Combating Land Degradation in India:
- India is also a signatory to the United Nations Convention on Combating Desertification (UNCCD).
- India is committed to combat desertification and land degradation and intends to achieve land degradation neutral status by 2030.
- Land degradation neutrality’ (LDN) is a state where amount and quality of land resources remains stable or increases within specified temporal and spatial scales and ecosystems.
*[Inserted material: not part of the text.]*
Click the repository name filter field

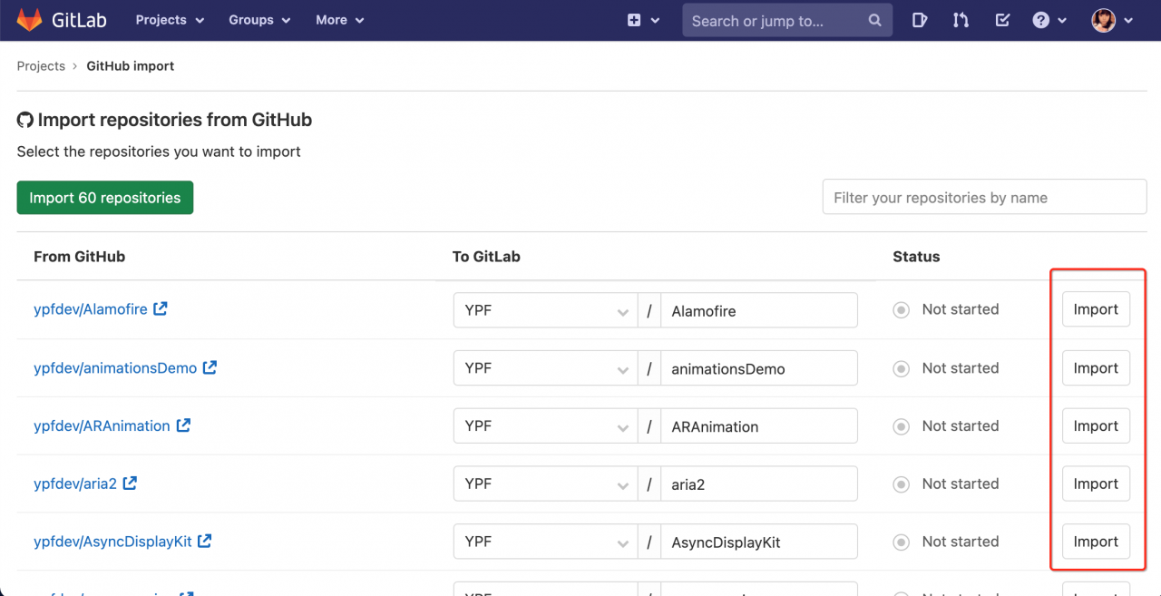[984, 197]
In other words, India will not have net loss in terms of land degradation if it achieves LDN.
Note: The Ministry of Environment, Forest and Climate Change (MoEFCC) is the nodal Ministry to co-ordinate all issues pertaining to the Convention.
Schemes launched for capacity-building of the stakeholders at multiple levels:
- Pradhan Mantri Fasal Bima Yojana (PMFBY)
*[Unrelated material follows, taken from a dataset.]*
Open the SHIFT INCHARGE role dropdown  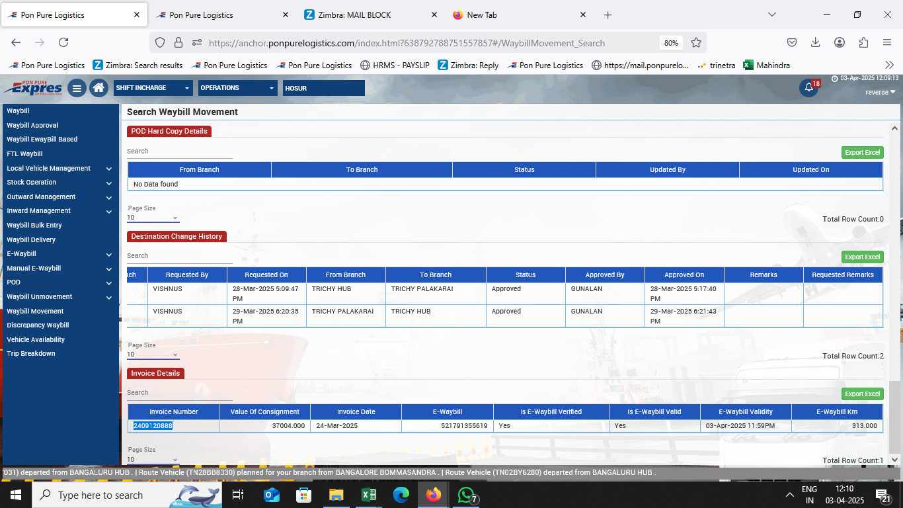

- National Food Security Mission (NFSM)
- Soil Health Card Scheme
- Pradhan Mantri Krishi Sinchayee Yojana (PKSY)
- Per Drop More Crop,
- Swacch Bharat mission,
- Har Khet Ko Pani (HKKP) and
- National Rural Drinking Water Programme.
Prevention and Control Measures for Land Degradation:
- Strip farming: It is a practice in which cultivated crops are sown in alternative strips to prevent water movement.
- Crop Rotation: It is one of the agricultural practice in which different crops are grown in same area following a rotation system which helps in replenishment of the soil.
- Ridge and Furrow Formation: Soil erosion is one of the factors responsible for land degradation. It can be prevented by formation of ridge and furrow during irrigation which lessens run off.
- Construction of Dams: It checks or reduces the velocity of run off so that soil support vegetation.
- Contour Farming: It is usually practiced across the hill side and is useful in collecting and diverting the run off to avoid erosion.